Looking more broadly at genes associated with cat domestication, the authors of the cat genome study also found tentative support for the neural crest domestication syndrome hypothesis recently published in a Perspective article in the journal GENETICS. The hypothesis, proposed by Perspectives editor Adam Wilkins (Humboldt University), Richard Wrangham (Harvard University) and Tecumseh Fitch (University of Vienna), seeks to explain why domesticated mammals all share a suite of traits that includes tameness, short faces, floppy ears, and patches of white fur. Wilkins et al. pointed out that nearly all the traits of “domestication syndrome” could be affected by mild deficits of neural crest development. In their proposal, strong selection for docility could result in changes in the way the adrenal glands and sympathetic nervous system develop from the neural crest, and side-effects of these deficits could include changes in face shape, ear cartilage formation, and pigmentation.

domestication syndrome schematic

Developmental schematic. The blue tube indicates the approximate position of the neural crest in the early embryo, and the blue arrows indicate pathways of neural crest cell migration. From Wilkins et al.
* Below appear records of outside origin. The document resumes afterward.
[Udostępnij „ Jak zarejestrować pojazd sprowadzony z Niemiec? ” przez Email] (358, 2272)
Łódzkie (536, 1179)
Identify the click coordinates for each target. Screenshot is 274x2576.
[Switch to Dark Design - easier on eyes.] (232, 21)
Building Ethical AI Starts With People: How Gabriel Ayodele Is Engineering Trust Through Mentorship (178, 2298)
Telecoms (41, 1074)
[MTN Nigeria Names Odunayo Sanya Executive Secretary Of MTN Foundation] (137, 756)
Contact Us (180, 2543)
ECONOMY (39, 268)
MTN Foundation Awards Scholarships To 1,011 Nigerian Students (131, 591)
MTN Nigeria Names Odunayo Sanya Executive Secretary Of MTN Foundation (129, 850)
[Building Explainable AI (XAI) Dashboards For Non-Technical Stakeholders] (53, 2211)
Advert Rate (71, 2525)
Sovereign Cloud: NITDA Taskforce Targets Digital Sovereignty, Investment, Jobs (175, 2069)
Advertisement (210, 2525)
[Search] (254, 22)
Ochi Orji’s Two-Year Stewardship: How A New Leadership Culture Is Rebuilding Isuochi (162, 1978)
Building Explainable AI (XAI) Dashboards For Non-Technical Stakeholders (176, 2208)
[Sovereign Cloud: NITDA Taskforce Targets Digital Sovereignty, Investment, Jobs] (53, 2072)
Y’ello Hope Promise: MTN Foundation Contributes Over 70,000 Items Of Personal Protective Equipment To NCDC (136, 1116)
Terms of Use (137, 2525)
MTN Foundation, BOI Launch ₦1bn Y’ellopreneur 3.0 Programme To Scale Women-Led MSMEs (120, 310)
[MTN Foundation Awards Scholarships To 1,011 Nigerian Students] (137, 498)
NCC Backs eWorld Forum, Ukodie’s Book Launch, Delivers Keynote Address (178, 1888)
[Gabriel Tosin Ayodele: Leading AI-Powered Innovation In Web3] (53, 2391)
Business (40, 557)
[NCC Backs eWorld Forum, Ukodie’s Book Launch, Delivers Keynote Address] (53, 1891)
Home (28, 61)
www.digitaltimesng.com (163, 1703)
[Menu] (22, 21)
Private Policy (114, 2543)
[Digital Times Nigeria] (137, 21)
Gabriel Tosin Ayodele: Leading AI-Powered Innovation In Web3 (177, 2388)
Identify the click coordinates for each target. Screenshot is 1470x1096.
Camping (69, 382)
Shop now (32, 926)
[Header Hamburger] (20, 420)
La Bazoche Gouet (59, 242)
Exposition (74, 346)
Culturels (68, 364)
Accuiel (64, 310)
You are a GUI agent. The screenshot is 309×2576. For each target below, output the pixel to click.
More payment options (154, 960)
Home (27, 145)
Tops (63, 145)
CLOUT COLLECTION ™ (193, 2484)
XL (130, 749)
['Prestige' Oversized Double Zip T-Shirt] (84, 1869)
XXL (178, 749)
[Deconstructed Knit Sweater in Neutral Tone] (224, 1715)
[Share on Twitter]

In the new cat study, the authors looked for the genetic footprints of domestication by finding genetic regions that showed signatures of selection in domestic cats but not their wild relatives. As predicted by the domestication syndrome hypothesis, several of the identified genes affect the migration and development of the neural crest, though more work is needed to fully test the idea.

Could the neural crest hypothesis also explain why the white spotting alleles of KIT are so common among cats? KIT mutations affect the migration of a neural-crest derived cell population, but these mutations are not known to also affect behavior. Unless it has pleiotropic effects on both pigmentation and tameness, this gene may not be a major contributor to domestication syndrome. A simpler explanation for why the white spotting alleles of KIT have been so successful is that they generate cats that are pretty. And, as any quick survey of the internet will reveal, humans are inordinately fond of pretty cats.

David V.A., M. Menotti-Raymond, A. C. Wallace, M. Roelke, J. Kehler, R. Leighty, E. Eizirik, S. S. Hannah, G. Nelson, A. A. Schaffer, C. J. Connelly, S.J. O’Brien, & D.K. Ryugo (2014). Endogenous Retrovirus Insertion in the KIT Oncogene Determines White and White spotting in Domestic Cats, G3, 4 (10) 1881-1891. DOI: 10.1534/g3.114.013425

Cristy Gelling is a science writer, lapsed yeast geneticist, and former Communications Director at the GSA.